Generic cows result from genetic indexes designed to produce commodity milk

Did anyone ever suggest this to you?    “Index” was designed from the beginning to satisfy the data-driven scientist focused on chemistry, rather than living biology.    Scientists do not trust “observational” knowledge, will follow a reductionist path to focus on data points that shorten the time of evaluation.    Genomics—a look at new-born DNA under a microscope—is the final step in this evolution away  from animal husbandry, which was always driven by interpretation of observed behavior and accumulated experience over animal lifetimes and intergenerational (rather than contemporary) comparison.

This focus on data points (the irony of trying to predict gene transmission when comparing a set of unrelated animals—ignoring the “mating effects” resulting from choice of sire and dam) has allowed undesirable behavior to propogate, and among this is the various mutations that effect milk composition in negative ways…    “blending” good and bad milk on the same milk route.  

Everyone suffers under milk market “pooling” when bad genes are allowed to proliferate

An example of this is when a major Michigan milk cooperative lost a lucrative volume market supplying milk to a cheese plant—and having three loads in a row fail to “set” curds in the set processing time.    What caused this?    OK, possibly too much fermented feed leading to too acid a milk produced;  but also, the proliferation of the “E”  Kappa Casein gene, a recently identified milk protein mutation that refuses to set curds.     This has multiplied in Holsteins as a result of widespread usage of a high Genomic value sire line dominating the “sire of sons” lists.     “Accelerating the generations” has meant that three generations of that sire line could be used in your herds before the first drop of milk was produced by the oldest generation of offspring having calved from that line.     By then, how many “outcross” (clean) cows do you have left?   

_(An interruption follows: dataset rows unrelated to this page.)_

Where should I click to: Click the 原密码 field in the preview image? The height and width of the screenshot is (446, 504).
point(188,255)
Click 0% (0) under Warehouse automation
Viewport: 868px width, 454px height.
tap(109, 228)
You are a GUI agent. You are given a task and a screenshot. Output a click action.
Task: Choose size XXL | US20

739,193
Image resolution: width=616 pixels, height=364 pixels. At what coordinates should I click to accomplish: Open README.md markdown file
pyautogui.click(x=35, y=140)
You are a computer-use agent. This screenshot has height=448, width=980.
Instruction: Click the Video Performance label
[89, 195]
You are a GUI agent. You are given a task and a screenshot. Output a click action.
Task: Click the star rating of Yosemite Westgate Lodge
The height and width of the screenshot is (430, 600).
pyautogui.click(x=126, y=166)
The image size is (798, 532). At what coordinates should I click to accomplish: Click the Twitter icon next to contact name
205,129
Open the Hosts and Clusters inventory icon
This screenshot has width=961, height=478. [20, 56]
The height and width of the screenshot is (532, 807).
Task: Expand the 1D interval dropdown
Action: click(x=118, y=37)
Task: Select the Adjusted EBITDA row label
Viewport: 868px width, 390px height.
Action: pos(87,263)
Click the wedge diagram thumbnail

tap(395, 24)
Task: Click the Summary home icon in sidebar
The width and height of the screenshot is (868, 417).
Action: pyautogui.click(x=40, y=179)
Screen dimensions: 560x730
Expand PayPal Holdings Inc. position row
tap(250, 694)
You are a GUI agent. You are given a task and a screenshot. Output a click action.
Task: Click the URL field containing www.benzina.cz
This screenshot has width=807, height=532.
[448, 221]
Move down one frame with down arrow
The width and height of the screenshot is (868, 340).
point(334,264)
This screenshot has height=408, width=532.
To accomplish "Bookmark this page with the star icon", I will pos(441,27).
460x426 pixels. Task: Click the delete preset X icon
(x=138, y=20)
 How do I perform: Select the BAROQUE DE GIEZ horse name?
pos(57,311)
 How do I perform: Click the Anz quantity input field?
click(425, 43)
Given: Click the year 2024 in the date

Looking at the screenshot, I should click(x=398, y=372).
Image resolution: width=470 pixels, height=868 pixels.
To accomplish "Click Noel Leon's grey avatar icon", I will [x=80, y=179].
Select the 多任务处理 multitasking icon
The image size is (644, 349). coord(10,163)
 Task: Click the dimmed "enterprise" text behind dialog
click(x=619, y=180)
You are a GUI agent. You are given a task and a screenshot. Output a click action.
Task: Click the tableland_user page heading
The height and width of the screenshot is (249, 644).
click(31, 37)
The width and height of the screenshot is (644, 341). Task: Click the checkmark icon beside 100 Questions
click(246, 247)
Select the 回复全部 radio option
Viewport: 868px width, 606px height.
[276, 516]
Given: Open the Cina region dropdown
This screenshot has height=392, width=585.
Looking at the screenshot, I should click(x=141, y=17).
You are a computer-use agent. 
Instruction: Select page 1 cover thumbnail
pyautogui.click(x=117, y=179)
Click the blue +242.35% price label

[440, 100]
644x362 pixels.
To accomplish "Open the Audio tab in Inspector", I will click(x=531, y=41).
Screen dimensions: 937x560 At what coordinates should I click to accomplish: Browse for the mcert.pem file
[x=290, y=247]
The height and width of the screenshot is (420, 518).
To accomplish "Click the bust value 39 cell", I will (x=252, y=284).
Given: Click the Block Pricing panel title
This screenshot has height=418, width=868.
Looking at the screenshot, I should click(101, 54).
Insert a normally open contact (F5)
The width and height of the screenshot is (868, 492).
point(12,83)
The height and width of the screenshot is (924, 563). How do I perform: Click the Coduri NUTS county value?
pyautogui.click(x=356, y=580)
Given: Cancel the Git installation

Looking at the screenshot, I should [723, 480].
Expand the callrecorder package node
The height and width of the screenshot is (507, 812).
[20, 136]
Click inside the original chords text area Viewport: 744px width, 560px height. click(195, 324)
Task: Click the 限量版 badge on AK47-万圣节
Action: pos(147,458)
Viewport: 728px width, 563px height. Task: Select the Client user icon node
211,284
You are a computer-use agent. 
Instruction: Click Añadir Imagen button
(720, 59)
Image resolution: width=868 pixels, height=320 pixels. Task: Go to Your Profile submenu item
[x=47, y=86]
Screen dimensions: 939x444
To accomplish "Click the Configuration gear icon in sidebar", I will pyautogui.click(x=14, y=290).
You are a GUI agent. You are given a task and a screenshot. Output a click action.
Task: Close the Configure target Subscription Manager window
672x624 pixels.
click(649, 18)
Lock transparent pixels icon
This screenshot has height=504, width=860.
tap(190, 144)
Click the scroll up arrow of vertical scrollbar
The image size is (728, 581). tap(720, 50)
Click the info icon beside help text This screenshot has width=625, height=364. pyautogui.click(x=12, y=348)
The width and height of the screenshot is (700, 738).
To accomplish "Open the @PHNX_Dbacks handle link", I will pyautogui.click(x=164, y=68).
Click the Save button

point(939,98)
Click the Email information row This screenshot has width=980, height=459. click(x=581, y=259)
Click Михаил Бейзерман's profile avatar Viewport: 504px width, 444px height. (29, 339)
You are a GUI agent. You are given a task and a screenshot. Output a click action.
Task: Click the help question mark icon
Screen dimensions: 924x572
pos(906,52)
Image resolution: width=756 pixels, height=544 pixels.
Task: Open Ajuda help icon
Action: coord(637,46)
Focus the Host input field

Traits not driven by data points have no impact on Genomic sire rankings.    Bulls with the “E” Kappa Casein gene should receive “Cheese Merit” indexes of zero – but their “cheese” indexes are still within the same range as the basic fluid milk “Net Merit” ranking.   Likewise, polled has no impact on any index, even though it has a clear multi-generation positive impact on heifer raising costs.    Data for Daughter Pregnancy Rates is not affected negatively when OvSynch has to be used to get cows pregnant (an increasing percentage of cows generated from IVF-ET sires will not cycle naturally) because DHIA does not record that data.    The relentless focus on more milk regardless of cost has you raising replacements that will require ever more intervention from external inputs raising costs.   In this, the $50 million that the dairy industry has invested in Genomic tests so far, to decide if a heifer deserves to be raised into a future cow, has not raised the net income of any dairyman who sells milk (instead of breeding stock) for his living.               

The 40% of dairymen who still use “matrix” trait selection are best positioned for the future

Genomics to date is calibrated simply on the male DNA side of the genotype.   The observable differences in female RNA (which pass from cow to her heifers) some of which affect milkiness are not considered.    Depending on Genomics for your total genetic decisions is to breed for bulls—and in fifty years I have yet to see any bull give a drop of milk!!

This might explain why we are happy to assist those dairymen who are increasingly selecting in favor of traits outside the data points—polled, A2A2 Beta Casein, AB or BB Kappa Casein, plus percents of butterfat and/or protein, depth of maternal line performance, and managing cow conformation with the “aAa” breeding guide (rather than following advice that has you mating your matured, most successfully adapted, more fertile, high productivity cows to “beef” bulls just because their DNA came from older thus “obsolete” bulls…)

So much of what the genetics industry is promoting reminds me of the children’s fairy tale, do you remember “The Emperor’s New Clothes” from the Brothers Grimm?   Just ‘cause everyone says this invisible cloth is lovely and therefore valuable, the fat old emperor is all I can see … it is still important we breed real cows with the capability of a long life of low-cost productivity.